### Instruction
Return every line of the records that contains the string "Task", matching case exactly.

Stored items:
════════════════════

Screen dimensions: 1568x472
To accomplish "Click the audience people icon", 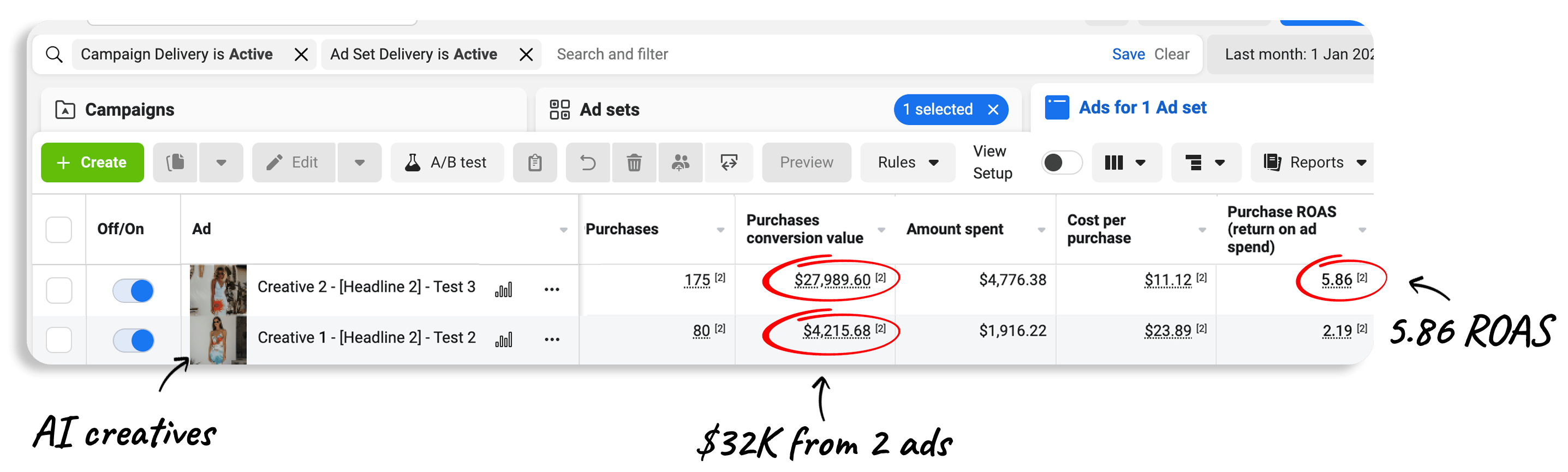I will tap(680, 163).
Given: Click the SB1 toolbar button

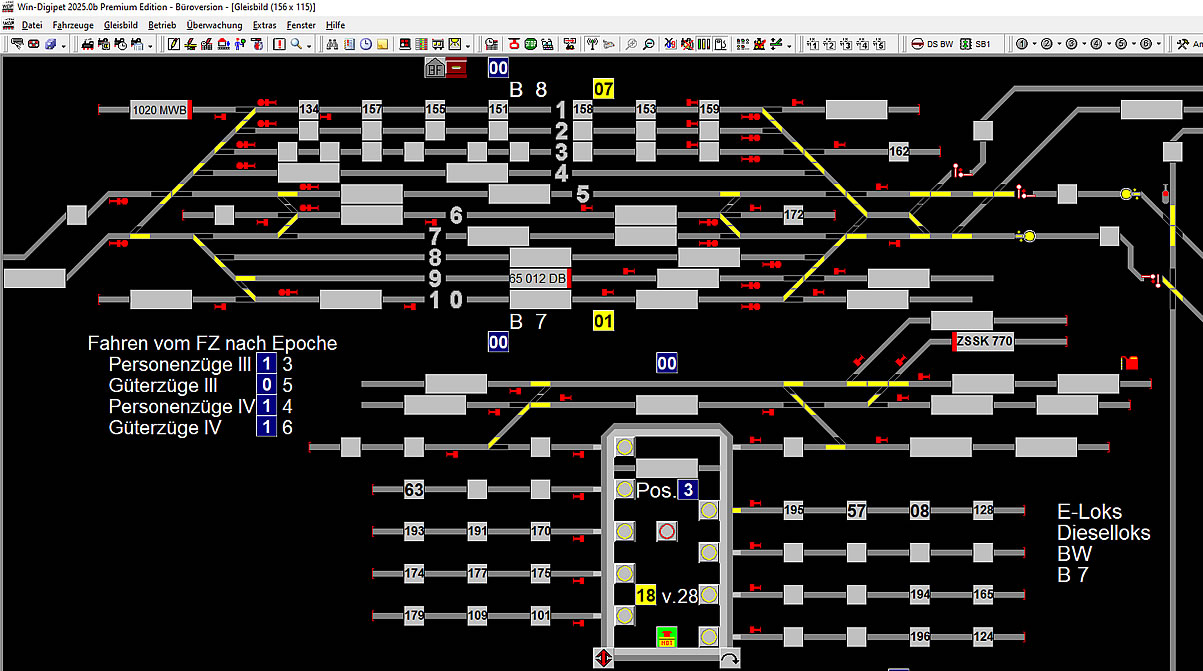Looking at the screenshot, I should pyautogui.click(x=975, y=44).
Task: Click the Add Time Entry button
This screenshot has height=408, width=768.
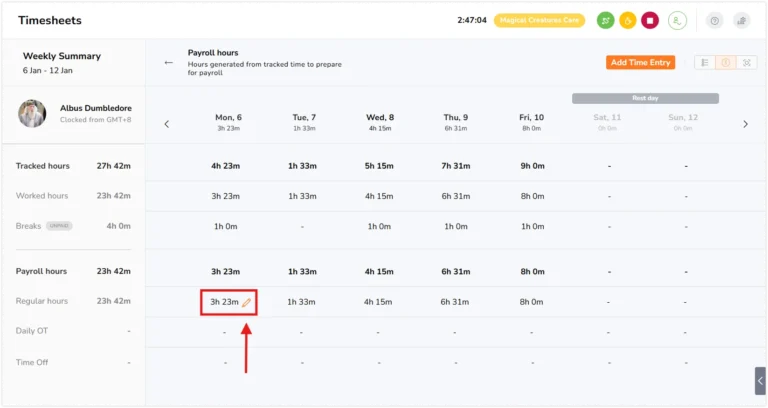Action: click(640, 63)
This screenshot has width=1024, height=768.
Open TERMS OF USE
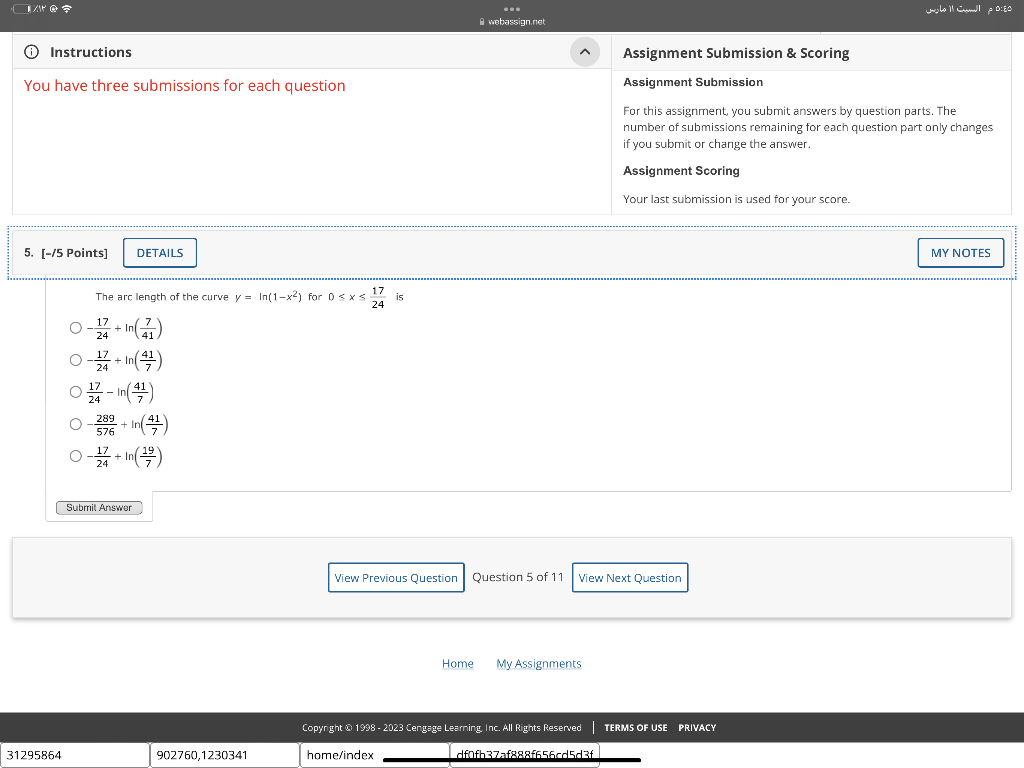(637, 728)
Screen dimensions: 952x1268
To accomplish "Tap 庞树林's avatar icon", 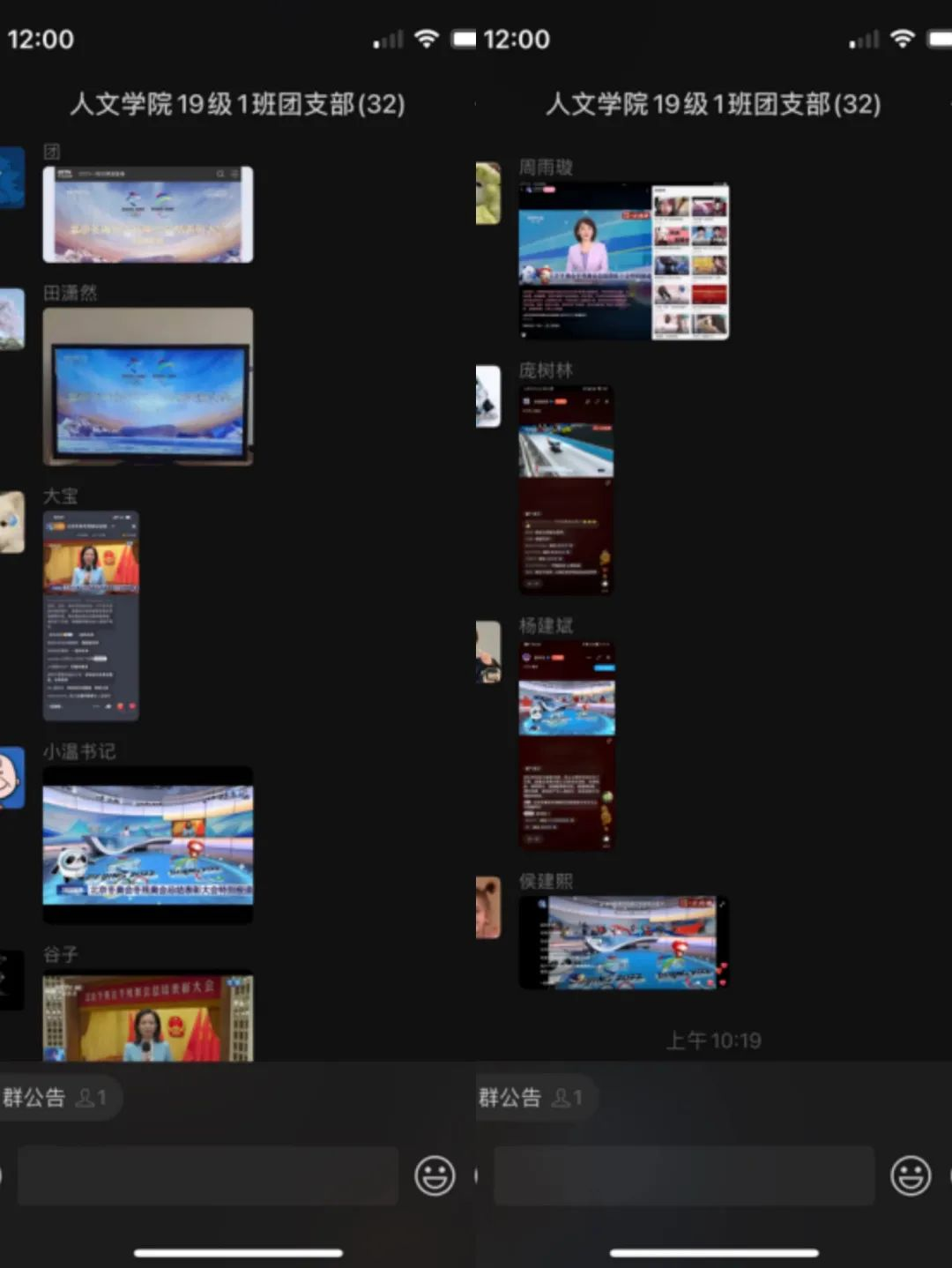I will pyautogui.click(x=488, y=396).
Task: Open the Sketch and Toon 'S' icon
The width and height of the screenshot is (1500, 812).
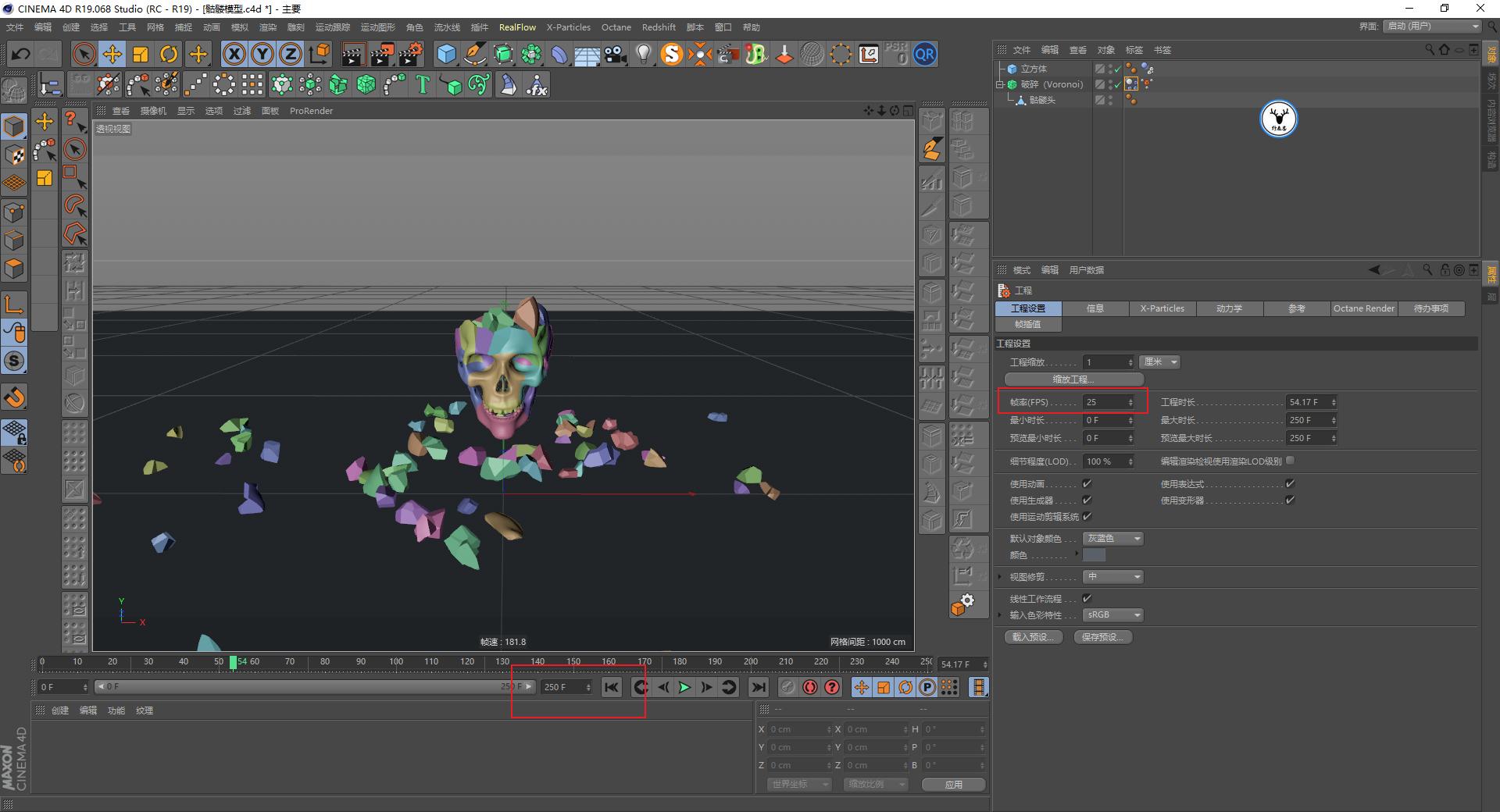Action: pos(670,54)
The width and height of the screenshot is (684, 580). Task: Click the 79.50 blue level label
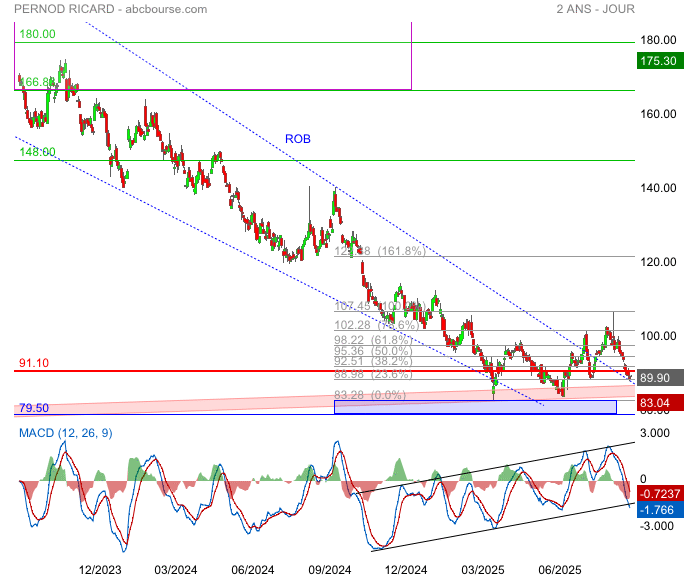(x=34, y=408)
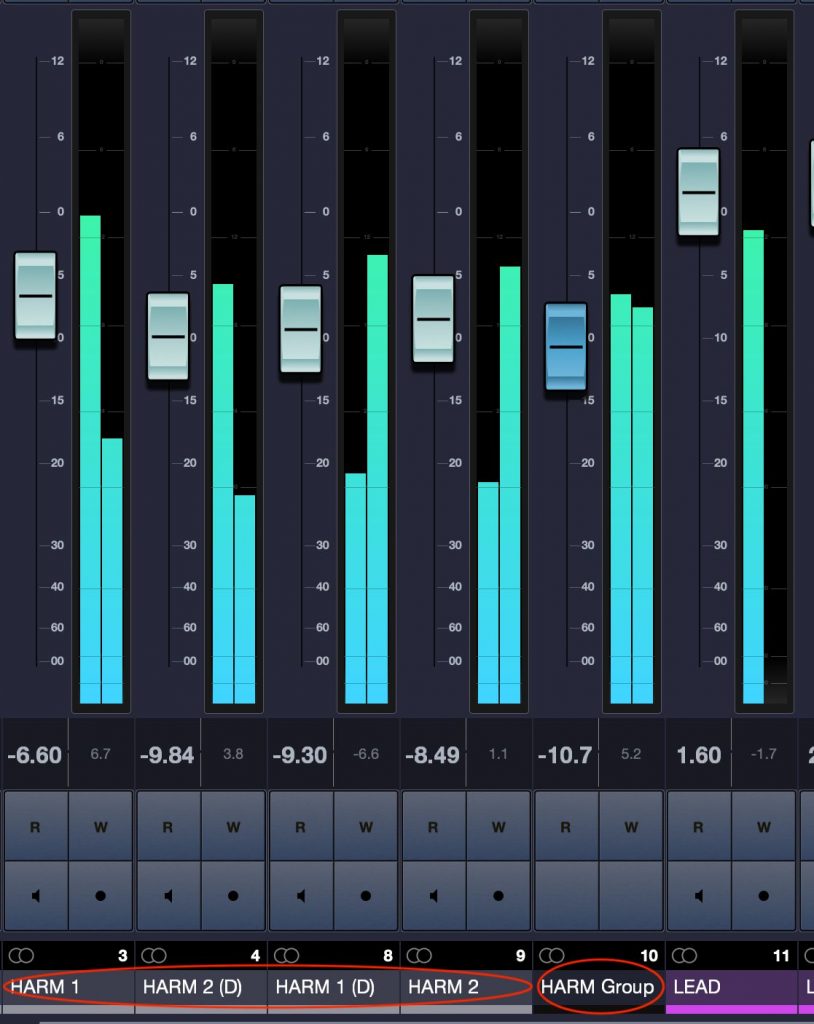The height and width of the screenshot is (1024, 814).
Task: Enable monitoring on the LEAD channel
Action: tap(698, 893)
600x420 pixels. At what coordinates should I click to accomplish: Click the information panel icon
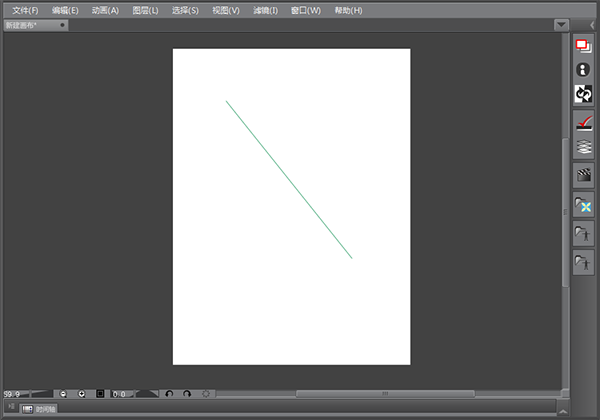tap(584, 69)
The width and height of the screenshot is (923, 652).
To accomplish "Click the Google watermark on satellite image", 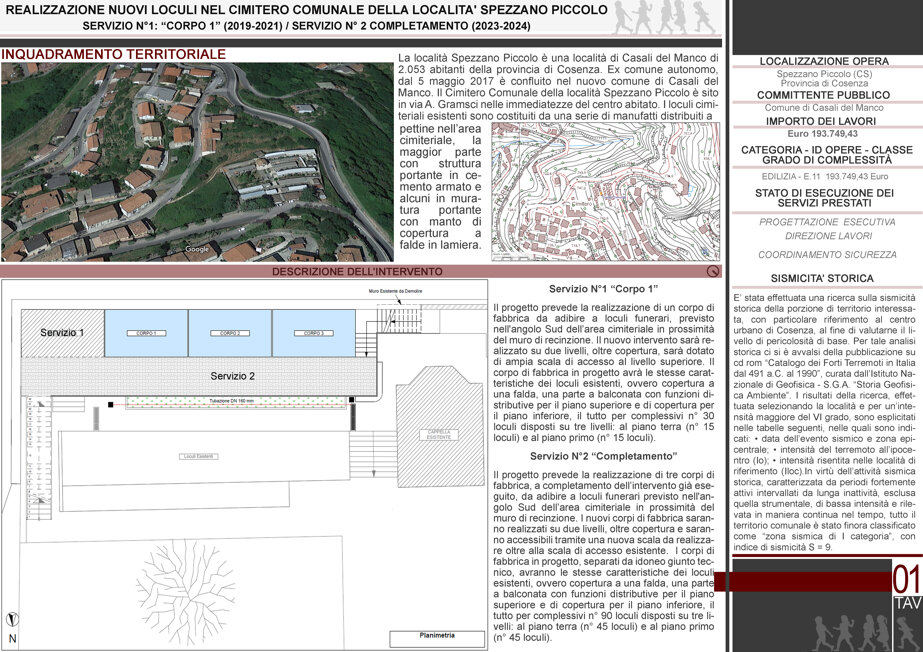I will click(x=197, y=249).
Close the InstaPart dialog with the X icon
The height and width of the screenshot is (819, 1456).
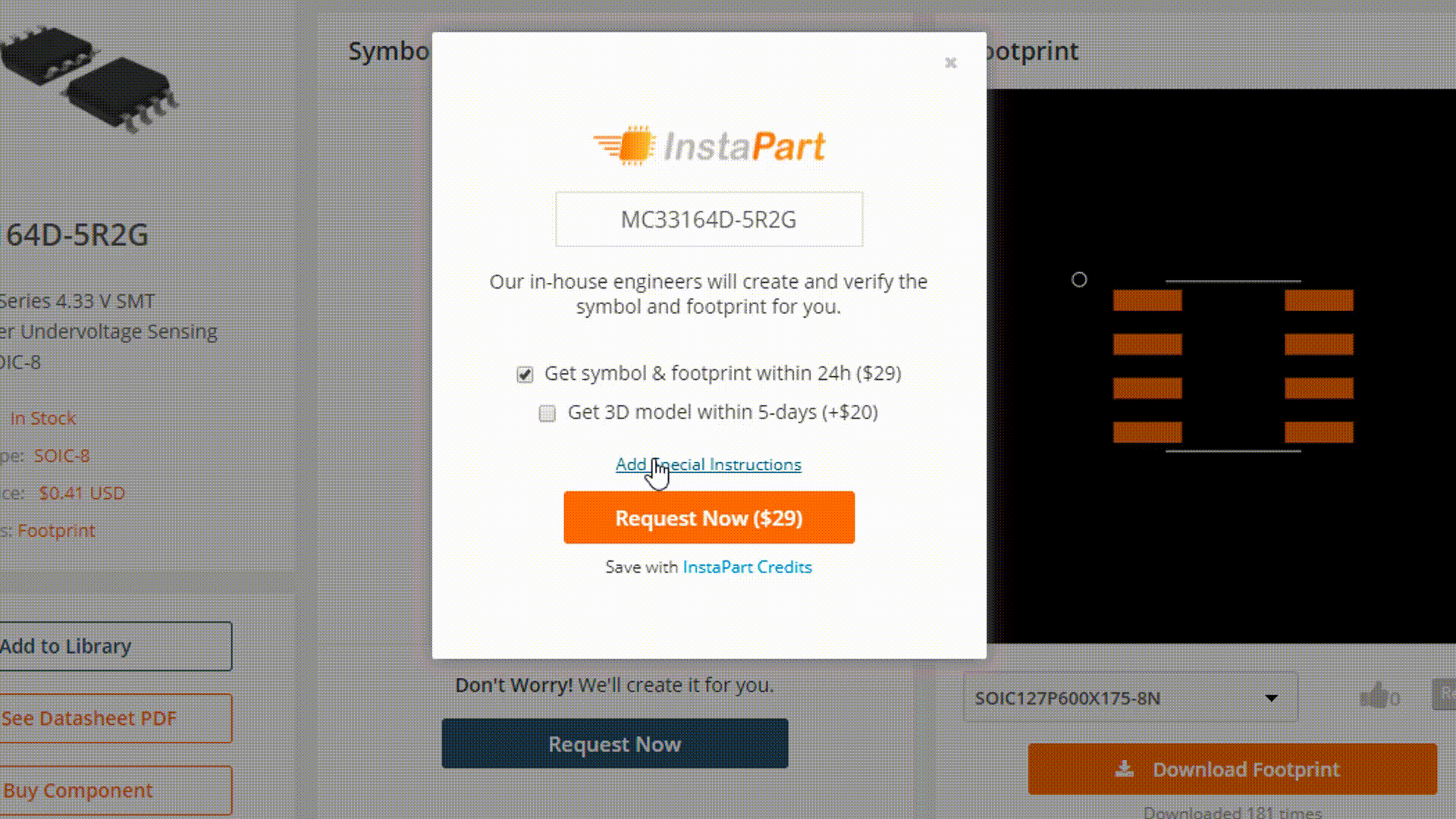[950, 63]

════════════════════

### Exercise response
Task: Click the Add Time Entry button
Task: Open the Sketch and Toon 'S' icon
The width and height of the screenshot is (684, 580). Task: Click the 79.50 blue level label
Task: Enable monitoring on the LEAD channel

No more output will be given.